El BCE congela los tipos en el 2% y mejora las previsiones de crecimiento de la zona euro | Economía
El Banco Central Europeo no sale del letargo. La entidad con sede en Fráncfort ha mantenido este jueves los tipos de interés intactos en el 2% por cuarta vez consecutiva, certificando así su comodidad con los niveles de inflación actuales, del 2,1% en la zona euro. El crecimiento también da buenas noticias: las previsiones actualizadas del Eurobanco apuntan a un mayor avance del PIB en los años venideros, de hasta cinco décimas más hasta 2027. No hay ni rastro de crisis a corto plazo, ni tampoco de un desvío significativo de los precios, aunque con el eje francoalemán todavía renqueante, tampoco puede calificarse de boyante la situación económica de los Veinte, que a partir de enero, cuando Bulgaria adopta el euro, pasarán a ser Veintiuno.
Como sucediera en septiembre, los economistas del BCE han vuelto a mejorar sus proyecciones de crecimiento económico. Esperan que el PIB de la zona euro repunte finalmente un 1,4% en 2025, frente al 1,2% anterior, y un 1,2% en 2026 (antes 1%). Para 2027 calculan un 1,4%, por encima del 1,3% precedente. Por último, introducen por primera vez una previsión para 2028, de una mejora del 1,4%.
Entre los factores que han animado el crecimiento, Lagarde citó un comportamiento mejor del esperado de la industria química europea. La francesa señaló que en un principio se pensó que su bonanza se debía a un adelanto de las exportaciones para evitar los aranceles de Donald Trump, pero los meses han pasado, la amenaza proteccionista se ha suavizado, y su fortaleza se ha mantenido. Además, citó el aumento de la inversión, no solo por parte del sector público y de grandes empresas privadas, sino también de firmas pequeñas y medianas. Todas ellas se habrían beneficiado del auge de la inteligencia artificial.

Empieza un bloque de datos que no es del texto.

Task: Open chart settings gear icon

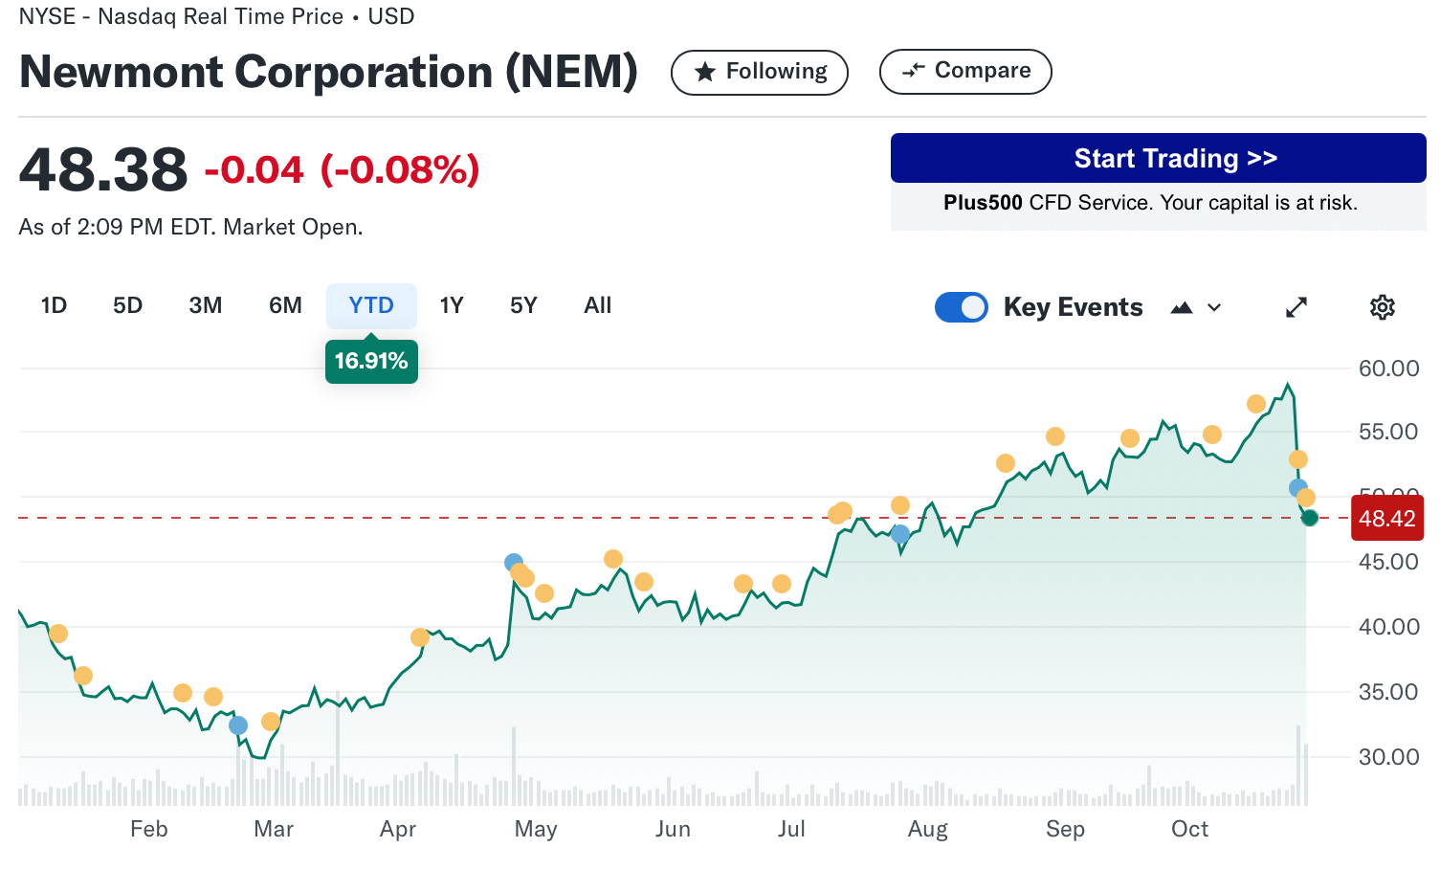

El escenario de precios también sufre variaciones ligeramente al alza, debido a que el banco ahora cree que la inflación de servicios, del 3,5% en noviembre, se moderará más lentamente de lo previsto por unos salarios que crecen más de lo esperado. La inflación media para este año sería del 2,1% (sin cambios frente a la proyección anterior), mientras que para 2026 rebota al 1,9% (por encima del 1,7% previo), en 2027 recularía una décima hasta el 1,8%, y en 2028 ascendería hasta situarse en el 2%, justo en el objetivo del banco.
Ello indica que el BCE estima que vienen tres años en los que la inflación no va a dar sustos, y por tanto, con los precios bajo control a medio plazo, los tipos podrían vivir una larga etapa de estabilidad si nada se tuerce. Un parón duradero otorgaría previsibilidad a los hipotecados a tipo variable, que en los últimos años han vivido una montaña rusa en el euríbor que se ha trasladado a las cuotas de sus créditos. Y también daría visibilidad sobre los intereses a pagar tanto a las empresas como a quienes planean pedir un préstamo para comprar una vivienda próximamente.
La nueva pausa en el último encuentro del año, decidida por unanimidad, implica que el BCE cierra el año 2025 con cuatro recortes, el mismo número que en 2024. Si el curso anterior los tipos pasaron del 4% al 3%, este lo han hecho del 3% al 2%. Salvo que aparezca un cisne negro que empuje al continente a la recesión, no hay visos de que en 2026 se repita el guion: la mayoría de expertos dan por terminado el ciclo de rebajas de tipos, o como máximo añaden una más.
Ese escenario de leves retoques a la baja solo se daría si los precios de la energía continúan desmoronándose (las cotizaciones del petróleo y el gas natural pasan por horas bajas), y el euro sigue apreciándose frente al dólar, dos tendencias que de acentuarse podrían conceder al BCE cierto margen para efectuar un último recorte.
El consenso para dar ese paso parece todavía lejano en el Consejo de Gobierno. Halcones como la alemana Isabel Schnabel ya han alzado la voz dejando entrever que el próximo paso tal vez no sea un descenso, sino una subida. En su caja de herramientas argumental aparecen factores como la mayor fragmentación comercial, el aumento del gasto fiscal en países como Alemania, que ha lanzado un ambicioso plan de inversiones en infraestructuras y defensa, y el envejecimiento, que disminuye la población en edad de trabajar, presionando salarios y precios al alza.
El debate está servido, pero por ahora se imponen las tablas. Las predicciones, en cualquier caso, no tardan en ser despedazadas por la realidad. Hace solo tres meses el gobernador del Banco de Lituania, Gediminas Simkus, decía, en alusión a recortes de tipos inminentes, que no le sorprendería que Santa Claus viniera este año con tijeras. Finalmente, en su saco de regalos traerá una tienda de campaña. Puede que la siesta monetaria se prolongue más de lo que muchos auguraban.